Undergraduate Assignments

Literary Biography

GeorgiaVIEW Post

You will sign up to write a literary biography of an author we're reading in class and post it to both 1) GeorgiaVIEW > Discussions > Literary Biographies and 2) GeorgiaVIEW > Dropbox > Literary Biographies. Much like a Norton anthology or Contemporary Authors author biography, this paper should

Below is a list of sources that will help you collect the information for your literary bibliography. They are available through the GCSU Library.

Informal Presentation

You will also be asked to introduce the author and work on the first day of class discussion.

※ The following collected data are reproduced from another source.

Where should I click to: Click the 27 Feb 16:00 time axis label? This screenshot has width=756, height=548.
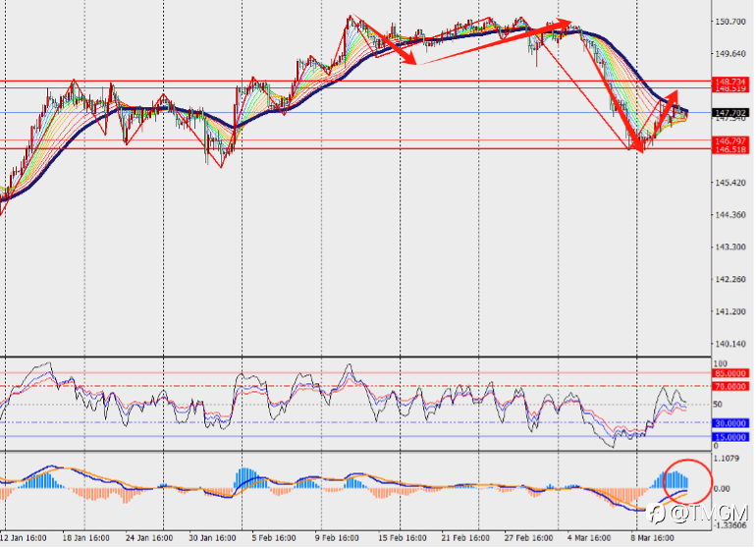click(528, 538)
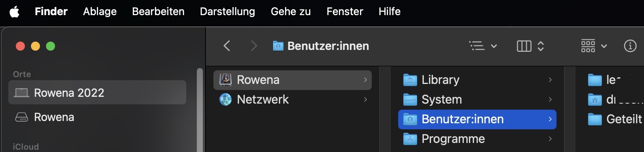The height and width of the screenshot is (152, 644).
Task: Open the Apple menu
Action: [14, 12]
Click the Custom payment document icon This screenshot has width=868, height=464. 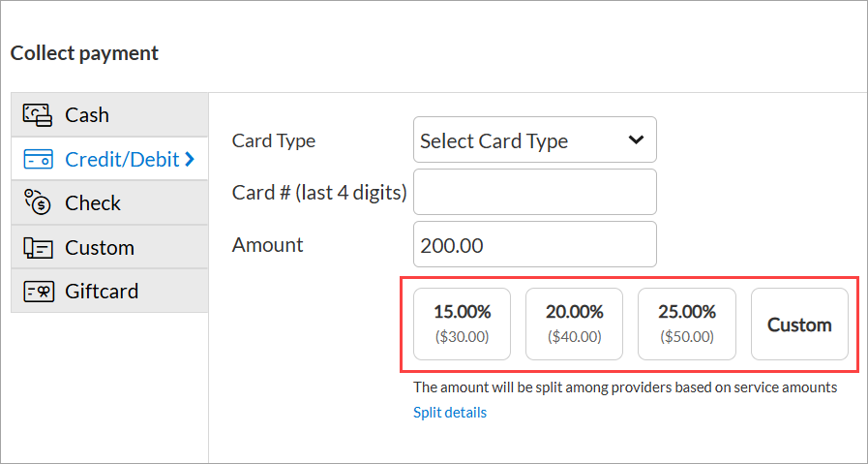[x=38, y=247]
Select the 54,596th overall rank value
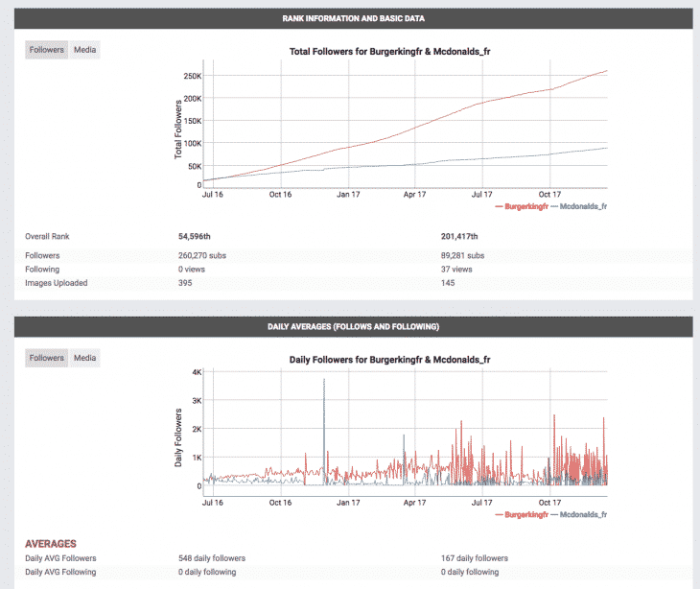This screenshot has height=589, width=700. tap(199, 236)
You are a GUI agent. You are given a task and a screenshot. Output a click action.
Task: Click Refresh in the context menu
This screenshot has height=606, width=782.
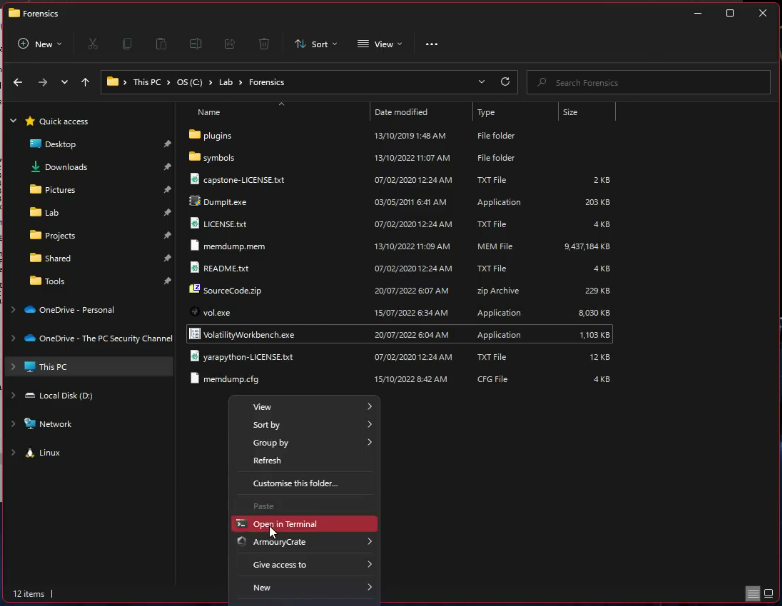pos(267,461)
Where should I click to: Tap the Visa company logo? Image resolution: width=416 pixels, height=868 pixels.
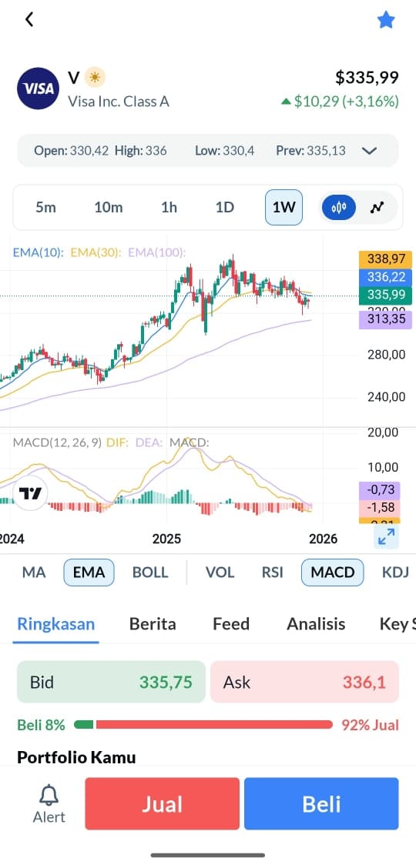39,88
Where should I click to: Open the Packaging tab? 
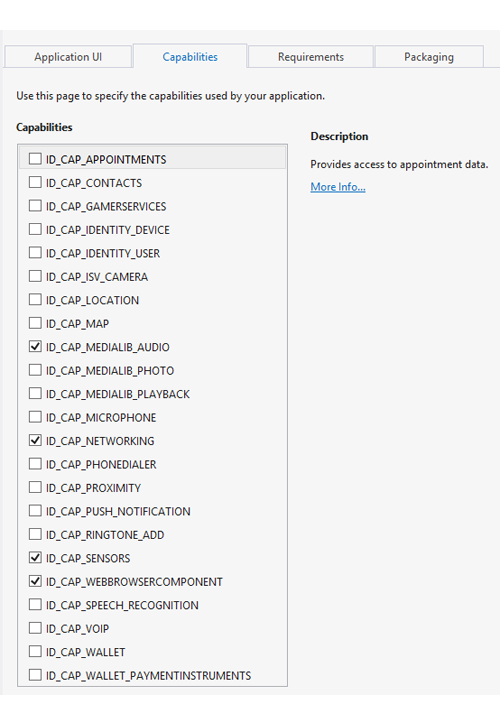[429, 57]
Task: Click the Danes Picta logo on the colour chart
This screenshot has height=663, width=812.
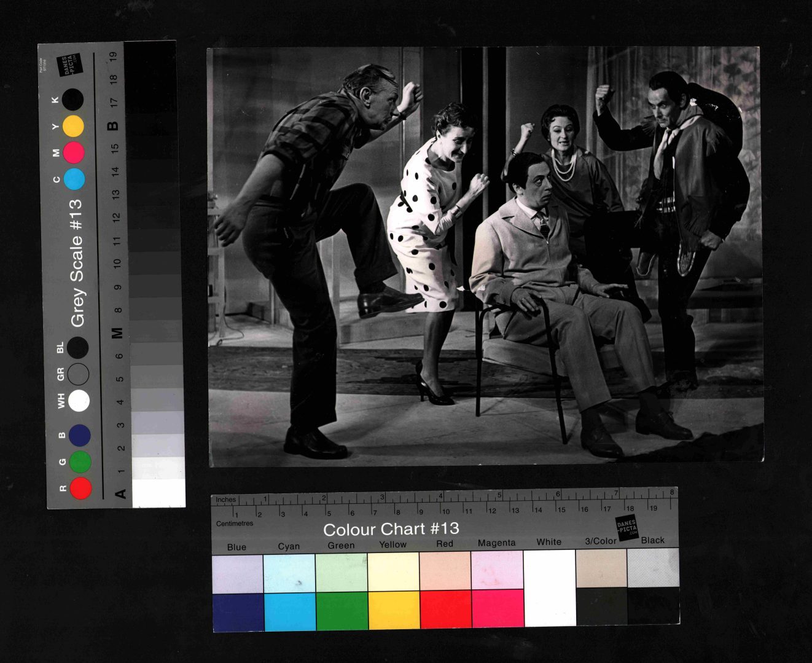Action: coord(627,528)
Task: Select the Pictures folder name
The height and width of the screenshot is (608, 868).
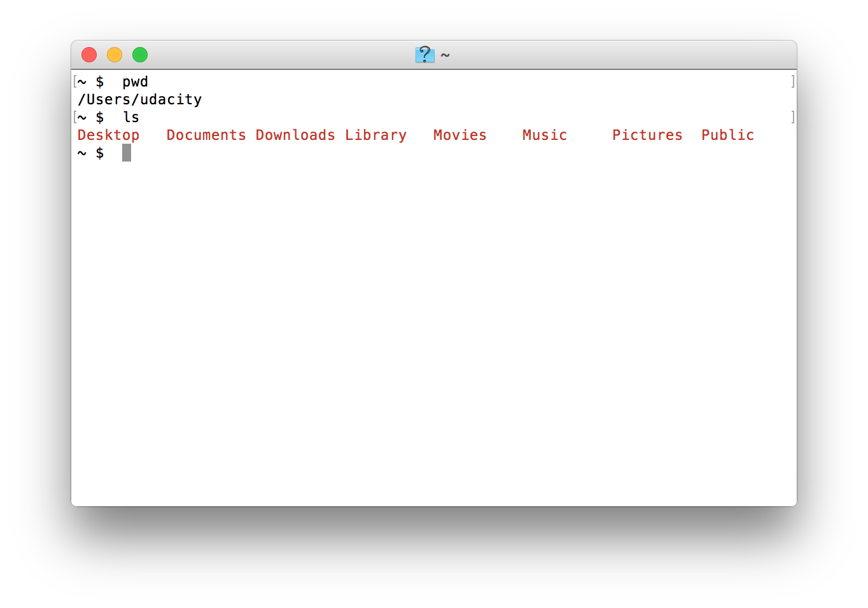Action: (647, 135)
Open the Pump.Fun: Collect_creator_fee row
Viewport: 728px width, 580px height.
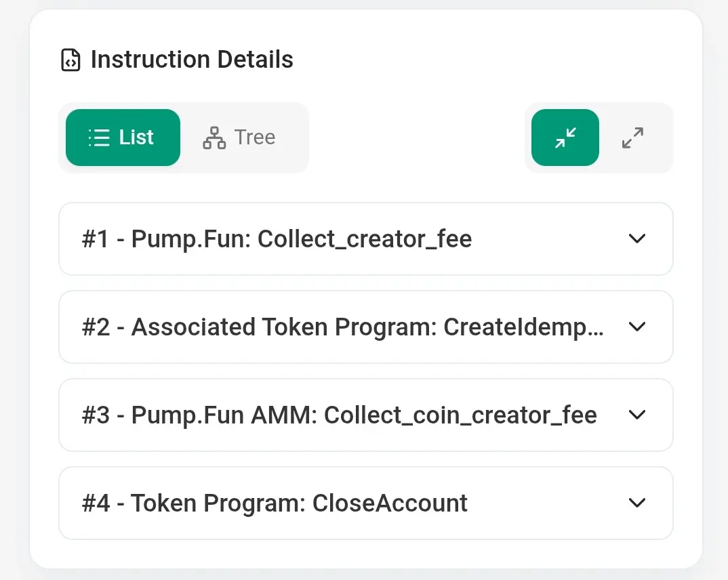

Your graded paper will be returned to you within a week of your presentation in GeorgiaVIEW > Assignments > Literary Biography.

Due Dates

  1. Your written literary biography will be due in both 1) GeorgiaVIEW > Discussions > Literary Biographies and 2) GeorgiaVIEW > Dropbox > Literary Biographies three days before we discuss the author in class. If you do not submit your written summary to GeorgiaVIEW before the article is discussed in class, you will fail the assignment.
  2. Your brief, informal presentation will be due on the day we discuss the author in class. This date is approximate for we sometimes fall a day behind.
  3. I will return your graded literary biography to you in GeorgiaVIEW > Dropbox > Literary Biography a week after we discuss the article in class.
  4. For example, we are scheduled to discuss Eliot on Tuesday, 1-15. Therefore, someone's literary biography will be due in GeorgiaVIEW by Saturday, 1-12. In class on Tuesday, 1-15, that student will informally present her literary biography. I will return the graded literary biography to her the following week in GeorgiaVIEW > Dropbox > Literary Biography.

Note: It is extremely important for each person to turn in the literary biographies on time and attend class for the presentation component. Biographies will be penalized one letter grade for each day, not class period, that they are turned in late. Failing to present the article to the class without providing a valid absence excuse will result in a one letter grade penalty.

Close Reading

Sign up in pairs to analyze a key passage in a formal 5-6 page paper and formal 5-7 minute presentation not including reading the passage aloud. Your essay and presentation should 1) do a line-by-line examination of the most important passage in the assigned work, interpreting it sentence-by-sentence through nuanced reading of (for example) figurative language, diction, connotation, and symbol, and 2) arguing the passage's centrality to understanding the core conflicts and overall theme of the work by explicating the fundamental conflicts with the particular lines of text. Your essay should be driven by a thesis that argues the work's theme and logically organized by close reading of the text: unpack the tension and conflict, connotation and diction, idea and theme. Your well-organized presentation should clearly convey your ideas to the class, and each member should speak during the presentation.

Graduate Assignments

Book Review

Review a monograph of postmodern literature (subject to professor approval two weeks before the due date) by appreciating and interrogating its argument, summarizing and evaluating its interpretation. Example reviews of varying lengths are available on Postmodern Culture.

Presentation

For the 30 minute presentation, you will sign up to research and present/teach an scholarly journal article or book chapter that advances class discussion as well as understanding of a literary work. Provide the professor the article at least one week before your presentation. On the day of the presentation, upload to GeorgiaVIEW > Dropbox > Presentation a 2 page document describing the other articles you considered teaching and why you chose to teach the article over the others. Retrieve your graded presentation in GeorgiaVIEW > Dropbox > Presentation approximately one week after the presentation.